Perhaps other FiOS users can add to this list if they're seeing stuff that suddenly got "protection" added.


----------



## MPSAN (Jun 20, 2009)

You can add HBOHD to the list!


----------



## rifleman69 (Jan 6, 2005)

I think Frontier is setting this, and VZ is simply following their orders.


----------



## csm10495 (Nov 15, 2008)

Here in New York on FiOS i believe all are CCI 0x00 (Copy Freely) except PPV and premium channels like HBO, Cinemax, etc... i've had no trouble transferring any regular package channels via iTivo (TivoToGo)


----------



## cwerdna (Feb 22, 2001)

csm10495 said:


> Here in New York on FiOS i believe all are CCI 0x00 (Copy Freely) except PPV and premium channels like HBO, Cinemax, etc... i've had no trouble transferring any regular package channels via iTivo (TivoToGo)


I understand... everything was not protected in any way (I had no premium channels) for me on FiOS in WA state. Then, after that damned outage on 6/7, that's when the protection seemed to start showing up. See http://tivocommunity.com/tivo-vb/showthread.php?t=450307.

I'm still at work and won't be able to check if things are back to normal (no protection) until much later tonight.


----------



## cwerdna (Feb 22, 2001)

I'll add Mad Money on CNBC (standard def) that was recorded 6/10/10 3 pm and 8 pm Pacific. It got copy protection.

It looks like Ultimate Factories on SPEEDHD recorded 6/10/10 10 pm Pacific *didn't *get copy protection though.


----------



## richsadams (Jan 4, 2003)

rifleman69 said:


> I think Frontier is setting this, and VZ is simply following their orders.


I thought so too at first, but after talking to VZ and reading various posts here and on other forums I don't think so anymore, for several reasons (and at the risk of repeating myself from another post).

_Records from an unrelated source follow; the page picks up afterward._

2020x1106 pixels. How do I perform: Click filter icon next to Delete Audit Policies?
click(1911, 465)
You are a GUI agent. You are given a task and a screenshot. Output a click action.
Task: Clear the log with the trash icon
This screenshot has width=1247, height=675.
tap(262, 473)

- Too random. Hundreds of channels that could/would be copy protected aren't, including premium channels (all of Showtime's channels for instance). 
- Channels like CNN that have never had copy protection by any provider are now copy protected?
- No copy protection at all in states where Frontier is also taking over
- Coincidence? The channels that are now copy protected just so happen to be the same channels that were lost in a multi-state outage that VZ suffered a few days ago.

Even if the other things made sense some how, that last one is _way_ to coincidental in my book.

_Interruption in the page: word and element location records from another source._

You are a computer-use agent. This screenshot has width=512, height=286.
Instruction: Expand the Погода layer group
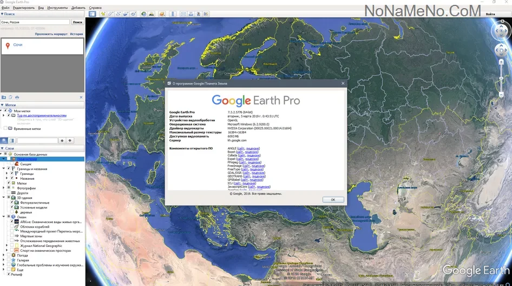pos(3,255)

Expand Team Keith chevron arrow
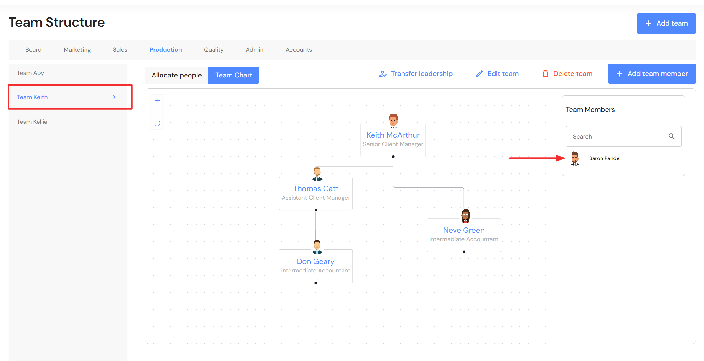[x=114, y=97]
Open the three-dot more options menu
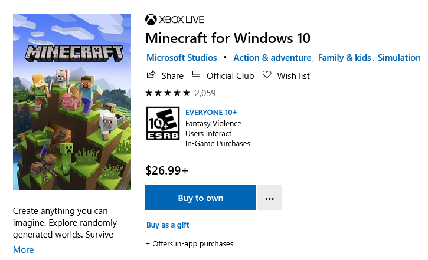The image size is (428, 260). point(270,198)
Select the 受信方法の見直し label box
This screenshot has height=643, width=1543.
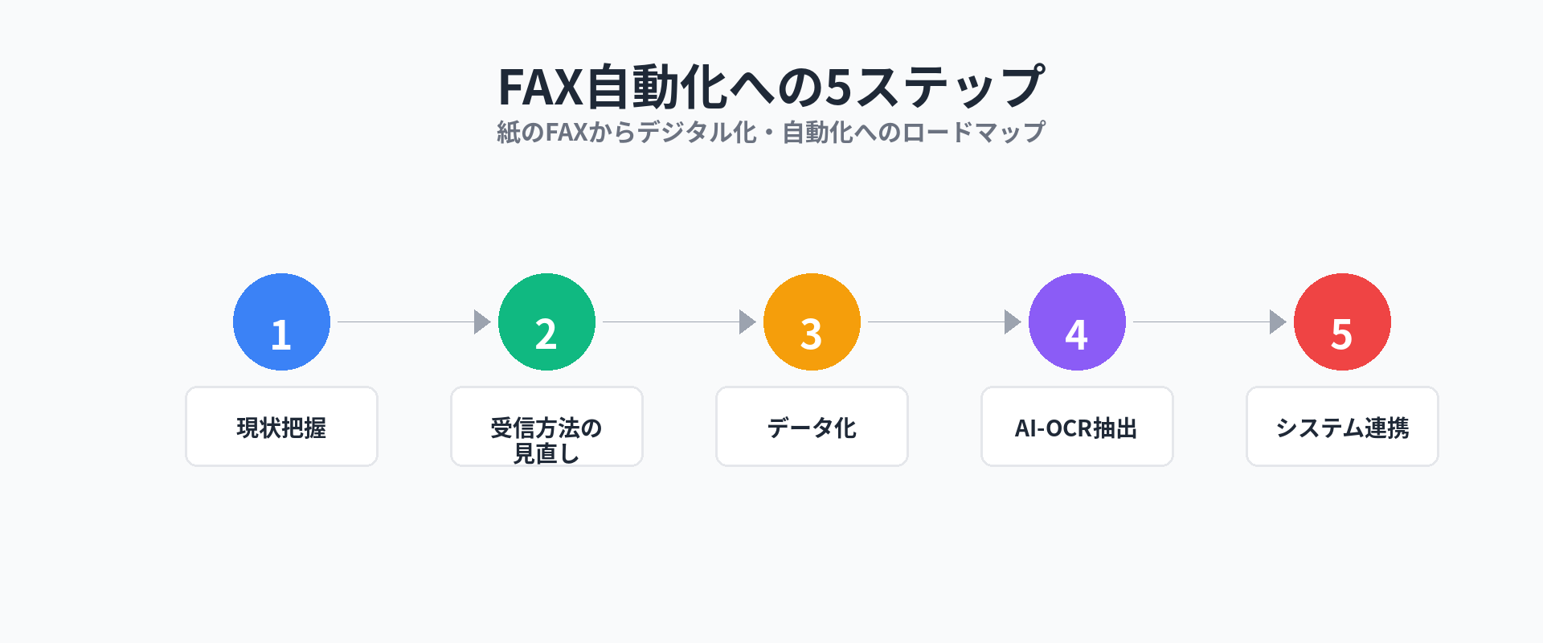point(546,427)
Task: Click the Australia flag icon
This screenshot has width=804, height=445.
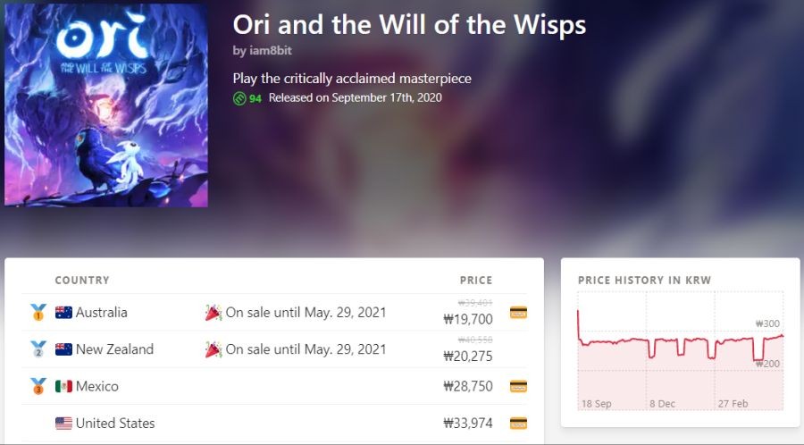Action: tap(63, 312)
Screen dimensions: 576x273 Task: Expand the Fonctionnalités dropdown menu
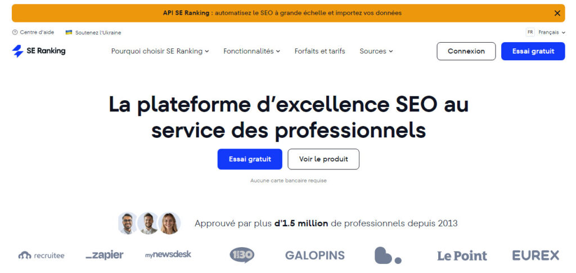point(251,51)
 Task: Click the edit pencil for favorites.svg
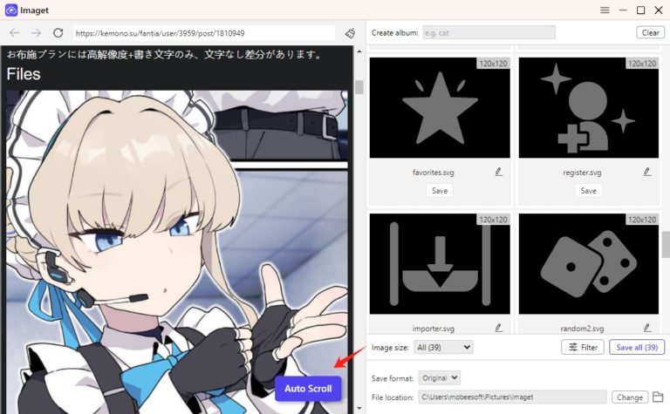499,173
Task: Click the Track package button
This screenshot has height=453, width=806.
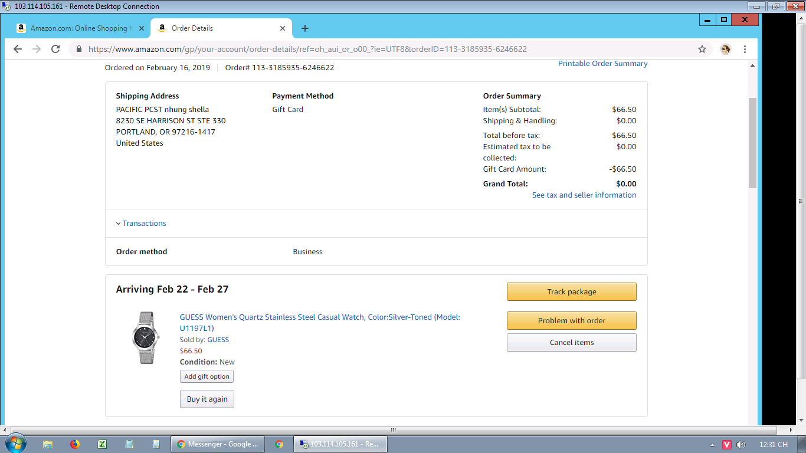Action: coord(571,292)
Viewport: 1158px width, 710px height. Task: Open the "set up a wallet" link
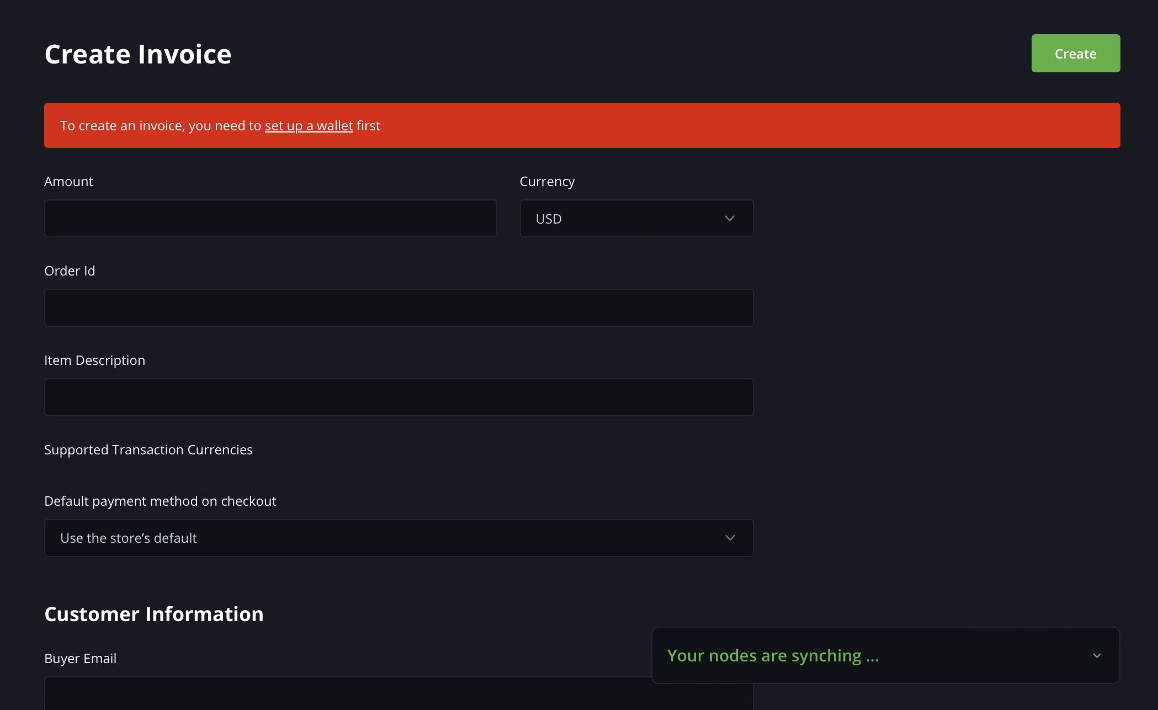[309, 125]
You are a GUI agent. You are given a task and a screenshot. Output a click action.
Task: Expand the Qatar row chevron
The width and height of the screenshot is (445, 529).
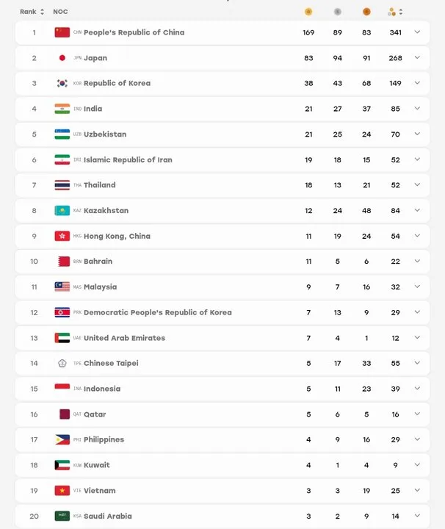click(417, 414)
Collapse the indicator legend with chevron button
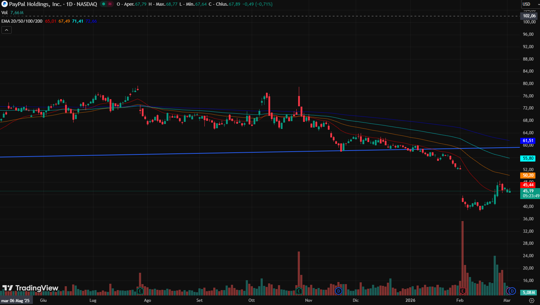The image size is (540, 305). click(x=6, y=30)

To me it appears to be collateral damage (read: huge blunder) by VZ's network folks that tried to fix the recent outage. I just hope they get it resolved before Frontier takes the reins.


----------



## [NG]Owner (Dec 19, 2006)

Welcome to our world ... the world of Time Warner Cable.

Everything except broadcast local is copy protected.

[NG]Owner


----------



## lew (Mar 12, 2002)

FiOS (NY area) no issues.

I'm not going to take the time to search. The consensus is FiOS doen't typically "pair" cable cards to the equipment. My memory is at least one credible poster said a cable cards can't handle CCI flagged shows unless the card is paired.

I guess the issues could be linked. FiOS may have tried to pair cards (future Frontier customers) and had issues.Maybe people in the Frontier area should see if there cards are now paired.


----------



## DennisTCook (Dec 11, 2008)

I noticed that some programs (e.g. Larry King Live) are now copy protected. Not sure when this started - it was sometime in the last week or two. So it's not Verizon doing this, unless Comcast and Verizon both happened to start doing this at the same time.


----------



## vurbano (Apr 20, 2004)

Id have a hard time justifying staying with TivoHD if Fios started using CP.


----------



## cwerdna (Feb 22, 2001)

DennisTCook said:


> I noticed that some programs (e.g. Larry King Live) are now copy protected. Not sure when this started - it was sometime in the last week or two. So it's not Verizon doing this, unless Comcast and Verizon both happened to start doing this at the same time.


So you're on Comcast?


lew said:


> FiOS (NY area) no issues.
> 
> I'm not going to take the time to search. The consensus is FiOS doen't typically "pair" cable cards to the equipment. My memory is at least one credible poster said a cable cards can't handle CCI flagged shows unless the card is paired.
> 
> I guess the issues could be linked. FiOS may have tried to pair cards (future Frontier customers) and had issues.Maybe people in the Frontier area should see if there cards are now paired.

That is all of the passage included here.